Photo credit: Katie Madigan

According to the newspaper Education Week, over the last six months, there have been over 30 bills originating in 15 different state legislatures placing new restrictions and guidelines on the discussion of LGBTQ+ topics. One of those is Florida’s widely talked “Don’t Say Gay” bill, which prohibits instruction surrounding sexual orientation and gender identity for grades kindergarten through third. 

Some are questioning the constitutionality of Florida’s law, and Grosse Pointe Lawyer Karen Kienbaum says that the “Don’t Say Gay” law can be challenged as unconstitutional by proving it a violation of due process or equal protection in the 14th Amendment. Though, the unspecific wording of the bill leaves room for interpretation.  

“The vague and overbroad language of the [Don’t Say Gay] law can be legally challenged,” Kienbaum said. “The law hardly provides fair notice of what is acceptable and what is restricted.”

When learning about LGBTQ+ in school through open members of the community, math teacher Bradley Smith says he found comfort and knowledge about who he is. He recalls when he was in school and his Spanish teacher, who he calls “Profe”, was openly gay, and had a photo of her partner on her desk. Smith hopes other students can see LGBTQ+ members in leadership positions as he did, and give that same encouragement to students who are questioning their sexuality or identity. 

“I remember how affirming that felt because I knew back then that I was different and that I was gay,” Smith said. “Just knowing that Profe existed, and she could be who she was, made me feel so good inside.” 

Some of the bills being passed recently across the country are requiring schools to notify parents if students chosen pronouns and gender idenity conflict with their biological sex. Junior Ella Chamberlain says that laws like Florida’s attack LGBTQ+ people’s rights. 

“As someone a part of the LGBTQ+ community, it is taking away the most important thing in any human being: comfort,” Chamberlain said. “Coming out is something personal, it should not have to be fit into a box to match what others want.” 

As Smith recognizes the value of students being able to express their identities, he also acknowledges the damage these sorts of bills may have on students, if passed.  

I get scared that legislation in other parts of the country will reach a point where you can’t talk about sexuality, and I won’t be able to share that side of my history.”

— Bradley Smith, math teacher

“I get scared that legislation in other parts of the country will reach a point where you can’t talk about sexuality, and I won’t be able to share that side of my history,” Smith said. “It’s such a huge part of my life. Even just saying that ‘I am gay,’ and saying nothing more than that, has shaped so much of my perspective as a person. It was really tough growing up, and if I ever can’t talk about that anymore in a school setting, then [students] won’t have someone to look to.”

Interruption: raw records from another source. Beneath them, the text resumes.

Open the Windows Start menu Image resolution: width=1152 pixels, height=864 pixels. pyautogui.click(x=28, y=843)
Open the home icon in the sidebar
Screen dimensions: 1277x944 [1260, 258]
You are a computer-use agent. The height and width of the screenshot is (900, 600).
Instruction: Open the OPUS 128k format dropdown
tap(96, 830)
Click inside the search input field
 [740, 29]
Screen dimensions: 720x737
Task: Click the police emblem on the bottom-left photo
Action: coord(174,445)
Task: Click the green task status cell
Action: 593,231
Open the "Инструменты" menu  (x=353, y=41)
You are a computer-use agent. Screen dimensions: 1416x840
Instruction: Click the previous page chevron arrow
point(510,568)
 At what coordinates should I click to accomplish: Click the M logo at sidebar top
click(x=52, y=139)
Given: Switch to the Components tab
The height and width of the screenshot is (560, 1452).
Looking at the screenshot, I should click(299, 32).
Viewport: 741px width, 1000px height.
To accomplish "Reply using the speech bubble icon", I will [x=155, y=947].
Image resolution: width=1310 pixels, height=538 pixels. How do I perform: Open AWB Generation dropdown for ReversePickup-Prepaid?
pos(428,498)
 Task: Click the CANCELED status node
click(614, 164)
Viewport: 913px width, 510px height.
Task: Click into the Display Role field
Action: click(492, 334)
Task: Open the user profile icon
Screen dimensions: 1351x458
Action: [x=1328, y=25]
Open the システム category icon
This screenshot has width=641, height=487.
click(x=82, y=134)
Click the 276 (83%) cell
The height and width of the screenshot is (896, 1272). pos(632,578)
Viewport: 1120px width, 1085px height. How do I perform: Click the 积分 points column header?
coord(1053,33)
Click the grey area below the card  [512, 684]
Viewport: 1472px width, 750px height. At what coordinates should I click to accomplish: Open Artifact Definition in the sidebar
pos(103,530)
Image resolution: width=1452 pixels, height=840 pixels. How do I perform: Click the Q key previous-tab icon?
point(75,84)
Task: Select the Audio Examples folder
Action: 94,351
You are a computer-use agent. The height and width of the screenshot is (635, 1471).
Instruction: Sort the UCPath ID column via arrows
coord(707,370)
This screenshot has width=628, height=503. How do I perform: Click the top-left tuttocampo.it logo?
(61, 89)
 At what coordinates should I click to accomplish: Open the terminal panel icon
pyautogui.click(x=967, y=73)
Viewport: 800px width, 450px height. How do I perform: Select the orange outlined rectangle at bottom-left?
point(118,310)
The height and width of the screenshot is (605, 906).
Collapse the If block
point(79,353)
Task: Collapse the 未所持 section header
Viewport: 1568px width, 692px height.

Kienbaum emphasizes that these laws contradict the overall goal of education, which is to inform students. With the implementation of legislature such as the “Don’t Say Gay Bill”, a lack of information surrounding the past and present of the LGBTQ+ community leaves students without a full understanding of the members and their history. 

“Our society asks public schools to instruct on issues of relevance,” Kienbaum said. “When subjects are legally or historically relevant, all children should have age-appropriate education in them.”